Ela se tornou uma estrangeira na cidade, ou essa que ficou estranha pra ela. Experiências dentro e fora de onde crescemos mudam a nossa percepção, e foi assim com a autora – como é com todos nós. Mas não era só perceber um canto pelo qual passava batido anos atrás, nem se aborrecer com a falta de um lugar onde cultivou boas memórias. No caso da Carol Bensimon, autora da seleta de crônicas Uma estranha na Cidade publicada pela Dublinense em 2016, a gente não sabe mais quem ficou irreconhecível para quem.

Anos e prioridades vão e vêm, a necessidade de caminhar fica. Pode ser por aquelas calçadas de sempre (mas o que esse prédio está fazendo aqui? Só tinha uma casa mais velha do que a gente nessa quadra, ergueram condomínios da noite para o dia), até podemos parar na lanchonete da esquina, do jeito que ela vive cheia deve ser boa. É verdade que não tem tanta gente andando nesse espaço e em quase lugar nenhum, até porque nasce mais carro do que calçada para pedestres, mas ainda tem como andar por aí, tentemos. Tem comida à venda, estamos salvos. Quer dizer, quase… Houve um tempo em que comer era mais fácil, até pastel de rodoviária era consumível, mas hoje a gente recebe tanta informação que fica em dúvida com a marca da água, e nem sabe qual produto light vai salvar o nosso precioso corpo da gordura e da culpa em não se alimentar corretamente.

Como nem sempre nos achamos nessa cidade “nova”, que de tão correta não tem mais pegadas, onde antes eram justo elas que marcavam território. E as caminhadas da Bensimon não vão apenas pelo espaço físico, mas também pelo terreno dos costumes. No mercado há dúzias de shampoos e cremes dentais à venda com discurso científico embelezando a publicidade, fazendo companhia a outros produtos tão saudáveis quanto, mesmo que a gente nem sempre saiba o que comprar nesse mundaréu de informações embaladas.

Na crônica Os descuidados 90, temos a visão dessa década em que desvios realmente podiam ser chamados assim, pois “dos rebeldes foram tirados as causas e os ícones; não há contracultura possível quando algo que nasce espontâneo vai parar em uma vitrine de shopping em um tempo ínfimo” (p.27). Além disso, naqueles anos o visual e o som eram menos limpos, e ir a um bar nem sempre significava a retomada do espaço público, nos quais o cardápio sonoro é tão grande que as produções locais, cada vez mais abundantes, ficam tão estereotipadas a ponto de dar a impressão de que qualquer um monta uma banda e a divulga, ao contrário de um tempo em que o consumo exigia mais de quem o buscasse.
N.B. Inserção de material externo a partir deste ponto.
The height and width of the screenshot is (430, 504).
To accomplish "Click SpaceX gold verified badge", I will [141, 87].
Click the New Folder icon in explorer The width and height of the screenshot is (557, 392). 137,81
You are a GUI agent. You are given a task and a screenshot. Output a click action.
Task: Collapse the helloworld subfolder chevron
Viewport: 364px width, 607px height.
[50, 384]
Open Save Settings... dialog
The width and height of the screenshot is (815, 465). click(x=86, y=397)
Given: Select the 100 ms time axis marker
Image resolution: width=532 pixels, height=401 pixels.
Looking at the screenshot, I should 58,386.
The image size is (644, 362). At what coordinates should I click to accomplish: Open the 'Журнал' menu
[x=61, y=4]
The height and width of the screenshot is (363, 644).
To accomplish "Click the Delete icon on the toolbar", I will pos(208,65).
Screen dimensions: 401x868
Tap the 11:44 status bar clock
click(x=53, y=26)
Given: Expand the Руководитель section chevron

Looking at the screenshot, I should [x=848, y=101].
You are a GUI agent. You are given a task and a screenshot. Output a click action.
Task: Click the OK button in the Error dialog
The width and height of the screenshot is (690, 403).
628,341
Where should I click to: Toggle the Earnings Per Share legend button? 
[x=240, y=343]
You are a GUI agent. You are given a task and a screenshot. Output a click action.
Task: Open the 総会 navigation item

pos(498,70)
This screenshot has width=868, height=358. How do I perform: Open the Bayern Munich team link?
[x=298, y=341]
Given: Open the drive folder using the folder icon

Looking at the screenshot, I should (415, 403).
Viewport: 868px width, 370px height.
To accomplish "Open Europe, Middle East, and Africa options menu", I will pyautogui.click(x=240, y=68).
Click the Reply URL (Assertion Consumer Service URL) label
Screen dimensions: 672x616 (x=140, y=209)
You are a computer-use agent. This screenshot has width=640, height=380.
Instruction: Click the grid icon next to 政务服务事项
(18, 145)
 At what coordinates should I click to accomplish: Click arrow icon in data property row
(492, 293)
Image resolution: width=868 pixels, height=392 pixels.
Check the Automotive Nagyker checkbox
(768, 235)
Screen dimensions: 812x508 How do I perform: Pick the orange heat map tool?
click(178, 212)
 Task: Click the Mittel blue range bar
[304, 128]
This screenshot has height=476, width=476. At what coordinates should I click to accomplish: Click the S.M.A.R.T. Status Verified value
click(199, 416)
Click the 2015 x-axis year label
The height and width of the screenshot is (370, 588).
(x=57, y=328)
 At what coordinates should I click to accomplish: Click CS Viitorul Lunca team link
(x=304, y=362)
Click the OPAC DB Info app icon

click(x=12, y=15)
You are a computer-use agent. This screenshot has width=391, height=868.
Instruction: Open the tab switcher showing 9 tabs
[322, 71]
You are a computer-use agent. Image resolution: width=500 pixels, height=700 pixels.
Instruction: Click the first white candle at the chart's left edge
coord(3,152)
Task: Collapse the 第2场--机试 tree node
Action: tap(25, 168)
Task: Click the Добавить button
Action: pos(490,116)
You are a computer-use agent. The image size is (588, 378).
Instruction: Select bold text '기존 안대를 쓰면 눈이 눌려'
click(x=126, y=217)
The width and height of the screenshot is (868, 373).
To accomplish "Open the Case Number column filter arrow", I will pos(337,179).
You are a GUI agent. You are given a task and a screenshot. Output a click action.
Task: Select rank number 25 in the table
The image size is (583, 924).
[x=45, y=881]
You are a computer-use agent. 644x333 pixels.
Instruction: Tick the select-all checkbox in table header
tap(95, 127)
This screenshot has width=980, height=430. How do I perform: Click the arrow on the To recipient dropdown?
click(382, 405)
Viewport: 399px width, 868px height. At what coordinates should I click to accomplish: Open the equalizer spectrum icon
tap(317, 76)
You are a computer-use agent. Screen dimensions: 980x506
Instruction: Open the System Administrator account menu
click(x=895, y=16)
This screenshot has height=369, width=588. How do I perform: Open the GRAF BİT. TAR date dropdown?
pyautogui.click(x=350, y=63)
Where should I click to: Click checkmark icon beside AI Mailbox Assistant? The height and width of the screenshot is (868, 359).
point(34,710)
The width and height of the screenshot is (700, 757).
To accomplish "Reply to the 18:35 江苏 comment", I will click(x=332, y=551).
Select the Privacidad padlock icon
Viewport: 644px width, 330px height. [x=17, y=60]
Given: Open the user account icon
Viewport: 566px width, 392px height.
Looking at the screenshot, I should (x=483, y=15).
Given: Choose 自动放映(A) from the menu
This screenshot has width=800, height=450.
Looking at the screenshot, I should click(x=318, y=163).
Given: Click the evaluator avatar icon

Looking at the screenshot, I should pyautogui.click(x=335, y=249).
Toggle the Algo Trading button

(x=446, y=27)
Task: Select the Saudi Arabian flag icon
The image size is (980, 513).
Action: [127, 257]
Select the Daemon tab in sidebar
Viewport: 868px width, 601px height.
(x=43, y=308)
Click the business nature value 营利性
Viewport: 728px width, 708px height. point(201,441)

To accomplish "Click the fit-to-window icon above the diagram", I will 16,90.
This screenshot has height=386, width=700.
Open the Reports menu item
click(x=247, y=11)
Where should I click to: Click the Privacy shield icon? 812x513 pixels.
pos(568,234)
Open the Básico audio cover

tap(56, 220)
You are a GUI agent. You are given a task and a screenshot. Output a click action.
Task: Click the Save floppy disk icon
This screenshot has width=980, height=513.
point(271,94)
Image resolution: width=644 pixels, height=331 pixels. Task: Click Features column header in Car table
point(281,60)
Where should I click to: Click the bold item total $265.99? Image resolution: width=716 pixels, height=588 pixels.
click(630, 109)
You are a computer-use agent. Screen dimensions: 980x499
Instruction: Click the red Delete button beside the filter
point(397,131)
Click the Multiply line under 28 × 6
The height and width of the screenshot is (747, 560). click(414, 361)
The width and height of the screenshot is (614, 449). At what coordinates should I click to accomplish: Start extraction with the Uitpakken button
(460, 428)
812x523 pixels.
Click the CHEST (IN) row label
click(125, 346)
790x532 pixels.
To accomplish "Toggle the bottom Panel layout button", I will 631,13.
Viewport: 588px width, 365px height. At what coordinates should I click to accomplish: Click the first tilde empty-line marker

Essa é um dos muitos textos onde transparecem as marcas autorais de Carol Bensimon enquanto cronista, após incursões na ficção com Todos nós adorávamos caubóis(2009) e Sinuca embaixo d’água (2013). O tempo atual como é, desde a cidade onde quem envelheceu nela se sente perdido até a cultura mestiça e pré-fabricada à exaustão, não é ruim, pior, nada de sentimentalismo tacanho na onda “no meu tempo que era bom”. Uma das amostras disso é que, em mais de uma crônica, Bensimon cita livros e artigos escritos em inglês, os quais contextualiza de acordo com o tema, do urbanismo à sexualidade. Além de reconhecer o local onde vive após ter absorvido o conhecimento do mundo “lá fora”, se questionando quais os destinos do que tivemos e temos, a preocupação dela é o que fazemos nesse mundo remodelado com infinitos balcões de venda e costumes às vezes descartáveis, à maneira das embalagens dos produtos que consumimos – mas essas têm destino certo na imponente metrópole, enquanto seus habitantes vão ter que se reinventar pra não serem estranhos por aqui.